A loop realization of the affine Yangian of gl_1 is constructed.

The representation theories of the affine Yangian and quantum toroidal algebras are shown to be similar.

The work generalizes Gautam and Toledano Laredo's results to this setting.

Abstract

The affine Yangian of $\mathfrak{gl}_1$ has recently appeared simultaneously in the work of Maulik-Okounkov and Schiffmann-Vasserot in connection with the Alday-Gaiotto-Tachikawa conjecture. While the former presentation is purely geometric, the latter algebraic presentation is quite involved.

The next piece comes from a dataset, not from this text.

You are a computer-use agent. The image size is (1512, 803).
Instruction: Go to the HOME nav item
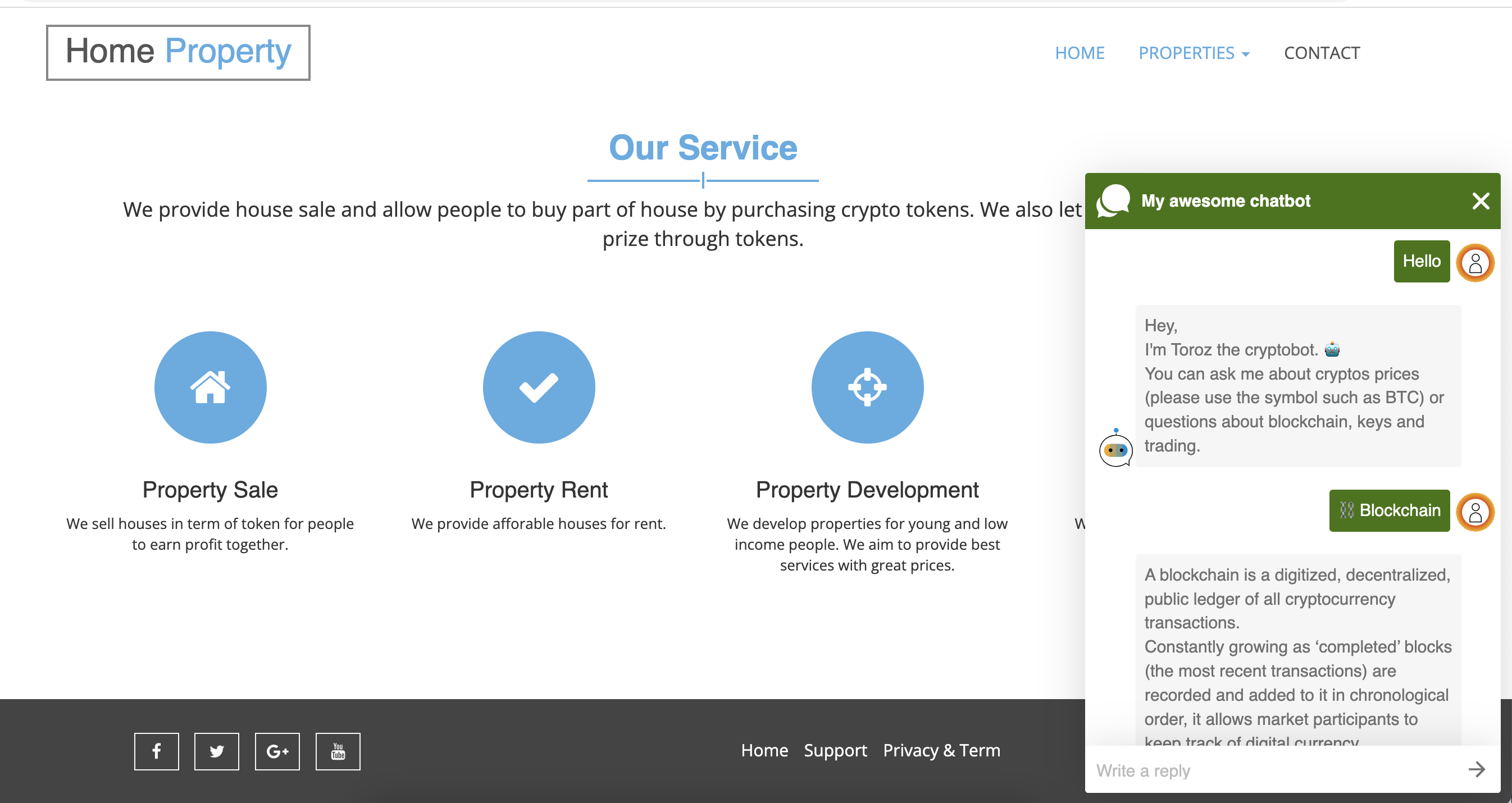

In this article, we provide a simple loop realization of this algebra which can be viewed as an "additivization" of the quantum toroidal algebra of $\mathfrak{gl}_1$ in the same way as the Yangian $Y_h(\mathfrak{g})$ is an "additivization" of the quantum loop algebra $U_q(L\mathfrak{g})$ for a simple Lie algebra $\mathfrak{g}$. We also explain the similarity between the representation theories of the affine Yangian and the quantum toroidal algebras of $\mathfrak{gl}_1$ by generalizing the milestone result of Gautam and Toledano Laredo to the current settings.